Wednesday, March 30, 2011

The Nature of Desire

NOTE: A fragment of a post I never got around to finishing. And I never did make it to that Blanton museum exhibit.

This weekend I'm planning to visit the Blanton museum to see the exhibit on desire. Coincidentally (or not), one of the topics I wanted to address is this series of blogs on porn is the concept of desire in relation to human sexuality. Here are, roughly speaking, some of my thoughts.

In the tradition of all "good" Western philosophy, to define and thus understand a concept such as desire requires marking out its limits. Typically this means figuring out what it is not and standard practice is to place it in binary opposition to another word-concept. Such an understanding of how Western tradition tends to "ground" its concepts upon the shifting play of opposites in an unstable (metastable?) network of meaning comes out of the post-structural analysis of Jacques Derrida.

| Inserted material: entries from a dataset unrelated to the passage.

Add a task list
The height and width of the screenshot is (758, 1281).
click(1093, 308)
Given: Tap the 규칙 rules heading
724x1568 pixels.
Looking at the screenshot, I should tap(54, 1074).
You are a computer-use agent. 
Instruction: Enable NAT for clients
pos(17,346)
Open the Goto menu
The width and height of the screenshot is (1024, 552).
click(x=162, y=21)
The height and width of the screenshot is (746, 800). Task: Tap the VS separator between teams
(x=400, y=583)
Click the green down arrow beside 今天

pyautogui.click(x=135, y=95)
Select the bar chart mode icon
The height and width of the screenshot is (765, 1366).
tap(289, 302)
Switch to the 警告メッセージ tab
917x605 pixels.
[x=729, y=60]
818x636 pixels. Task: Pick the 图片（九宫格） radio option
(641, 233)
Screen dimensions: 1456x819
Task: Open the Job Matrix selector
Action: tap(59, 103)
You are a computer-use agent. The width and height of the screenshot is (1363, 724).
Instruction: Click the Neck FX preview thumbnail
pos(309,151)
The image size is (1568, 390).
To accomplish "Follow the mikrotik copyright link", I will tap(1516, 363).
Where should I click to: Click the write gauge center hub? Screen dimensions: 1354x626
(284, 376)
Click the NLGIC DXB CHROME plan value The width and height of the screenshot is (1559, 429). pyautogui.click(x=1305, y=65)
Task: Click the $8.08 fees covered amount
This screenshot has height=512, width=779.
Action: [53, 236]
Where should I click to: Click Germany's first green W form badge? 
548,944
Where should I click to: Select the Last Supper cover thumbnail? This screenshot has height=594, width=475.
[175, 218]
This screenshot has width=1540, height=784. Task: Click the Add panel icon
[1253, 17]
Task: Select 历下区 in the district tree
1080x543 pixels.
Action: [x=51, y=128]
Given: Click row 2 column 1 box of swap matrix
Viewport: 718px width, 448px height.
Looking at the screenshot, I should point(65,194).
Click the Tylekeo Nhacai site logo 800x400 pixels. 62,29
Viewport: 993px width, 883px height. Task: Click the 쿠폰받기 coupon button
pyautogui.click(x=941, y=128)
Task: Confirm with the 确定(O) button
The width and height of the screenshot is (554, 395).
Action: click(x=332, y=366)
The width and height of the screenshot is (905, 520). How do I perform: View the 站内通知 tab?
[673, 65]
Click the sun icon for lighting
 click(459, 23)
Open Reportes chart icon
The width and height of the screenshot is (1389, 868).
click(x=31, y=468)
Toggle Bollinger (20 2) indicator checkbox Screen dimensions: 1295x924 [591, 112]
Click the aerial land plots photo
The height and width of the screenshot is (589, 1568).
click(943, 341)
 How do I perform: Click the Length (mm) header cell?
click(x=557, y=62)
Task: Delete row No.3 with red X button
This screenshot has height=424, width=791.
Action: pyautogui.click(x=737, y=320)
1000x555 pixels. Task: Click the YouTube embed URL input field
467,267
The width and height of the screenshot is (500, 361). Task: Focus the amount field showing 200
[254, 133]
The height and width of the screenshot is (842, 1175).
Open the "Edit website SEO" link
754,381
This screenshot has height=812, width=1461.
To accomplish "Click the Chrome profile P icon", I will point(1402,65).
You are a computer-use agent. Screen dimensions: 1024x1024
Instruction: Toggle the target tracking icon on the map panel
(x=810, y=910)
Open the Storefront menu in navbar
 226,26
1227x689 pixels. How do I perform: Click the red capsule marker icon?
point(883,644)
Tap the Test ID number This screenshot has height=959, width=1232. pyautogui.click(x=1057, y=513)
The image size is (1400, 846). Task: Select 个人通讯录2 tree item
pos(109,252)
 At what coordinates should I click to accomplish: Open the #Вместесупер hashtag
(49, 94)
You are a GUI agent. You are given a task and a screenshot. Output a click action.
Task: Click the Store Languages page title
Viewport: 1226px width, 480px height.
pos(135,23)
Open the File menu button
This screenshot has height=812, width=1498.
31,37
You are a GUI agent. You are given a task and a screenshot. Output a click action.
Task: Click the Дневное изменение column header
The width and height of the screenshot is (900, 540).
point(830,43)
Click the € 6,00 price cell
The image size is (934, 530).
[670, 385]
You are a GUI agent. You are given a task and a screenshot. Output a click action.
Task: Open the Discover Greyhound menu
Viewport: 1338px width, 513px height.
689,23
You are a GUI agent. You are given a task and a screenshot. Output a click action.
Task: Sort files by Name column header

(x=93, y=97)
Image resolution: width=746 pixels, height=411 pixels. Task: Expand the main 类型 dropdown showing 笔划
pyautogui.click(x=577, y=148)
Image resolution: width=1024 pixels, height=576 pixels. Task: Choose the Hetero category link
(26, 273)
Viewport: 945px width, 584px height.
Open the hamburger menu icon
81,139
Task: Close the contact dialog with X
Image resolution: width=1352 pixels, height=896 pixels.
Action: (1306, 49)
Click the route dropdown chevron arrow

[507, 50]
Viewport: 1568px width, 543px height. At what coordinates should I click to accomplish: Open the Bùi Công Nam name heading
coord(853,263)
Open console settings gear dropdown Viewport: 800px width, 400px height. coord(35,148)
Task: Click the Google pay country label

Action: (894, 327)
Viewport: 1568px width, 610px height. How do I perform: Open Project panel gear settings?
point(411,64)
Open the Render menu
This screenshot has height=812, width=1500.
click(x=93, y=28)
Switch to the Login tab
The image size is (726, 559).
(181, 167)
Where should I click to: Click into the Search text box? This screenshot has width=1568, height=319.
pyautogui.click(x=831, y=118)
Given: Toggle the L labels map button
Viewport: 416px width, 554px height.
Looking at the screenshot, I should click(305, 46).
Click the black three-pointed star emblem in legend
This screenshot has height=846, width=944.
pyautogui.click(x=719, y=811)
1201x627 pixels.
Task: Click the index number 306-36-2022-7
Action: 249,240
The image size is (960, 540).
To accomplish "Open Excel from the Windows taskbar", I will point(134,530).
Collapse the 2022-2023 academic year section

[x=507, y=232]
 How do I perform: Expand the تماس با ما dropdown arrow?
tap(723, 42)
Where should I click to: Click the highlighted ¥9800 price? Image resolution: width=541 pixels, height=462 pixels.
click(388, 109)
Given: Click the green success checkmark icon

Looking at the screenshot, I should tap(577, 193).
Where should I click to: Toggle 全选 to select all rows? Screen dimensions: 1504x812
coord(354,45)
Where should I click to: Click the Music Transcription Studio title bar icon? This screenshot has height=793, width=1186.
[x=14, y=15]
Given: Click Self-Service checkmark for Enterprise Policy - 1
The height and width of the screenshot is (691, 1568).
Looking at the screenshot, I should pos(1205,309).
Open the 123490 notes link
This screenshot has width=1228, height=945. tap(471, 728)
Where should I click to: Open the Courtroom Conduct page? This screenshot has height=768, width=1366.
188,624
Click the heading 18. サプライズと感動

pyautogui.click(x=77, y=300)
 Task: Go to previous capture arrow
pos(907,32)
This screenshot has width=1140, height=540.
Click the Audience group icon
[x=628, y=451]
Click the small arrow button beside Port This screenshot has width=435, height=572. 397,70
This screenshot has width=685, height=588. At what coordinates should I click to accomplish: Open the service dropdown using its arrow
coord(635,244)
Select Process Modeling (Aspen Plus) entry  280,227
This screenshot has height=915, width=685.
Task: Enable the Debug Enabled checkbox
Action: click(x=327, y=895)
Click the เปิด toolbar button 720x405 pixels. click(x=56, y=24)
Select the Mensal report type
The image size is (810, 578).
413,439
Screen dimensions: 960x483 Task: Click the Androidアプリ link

But another influential French post-structuralist, Michel Foucault, approaches meaning in a radically different way. While he concedes that word-concepts such as desire can only derive meaning through a context network, his methodology, if we can speak of such a thing, peers not into the play of opposites within a "text" but looks at how it is strutured through the apparati of discursive practices. His "methodology" consists of digging through the discursive history of a concept through careful archival work.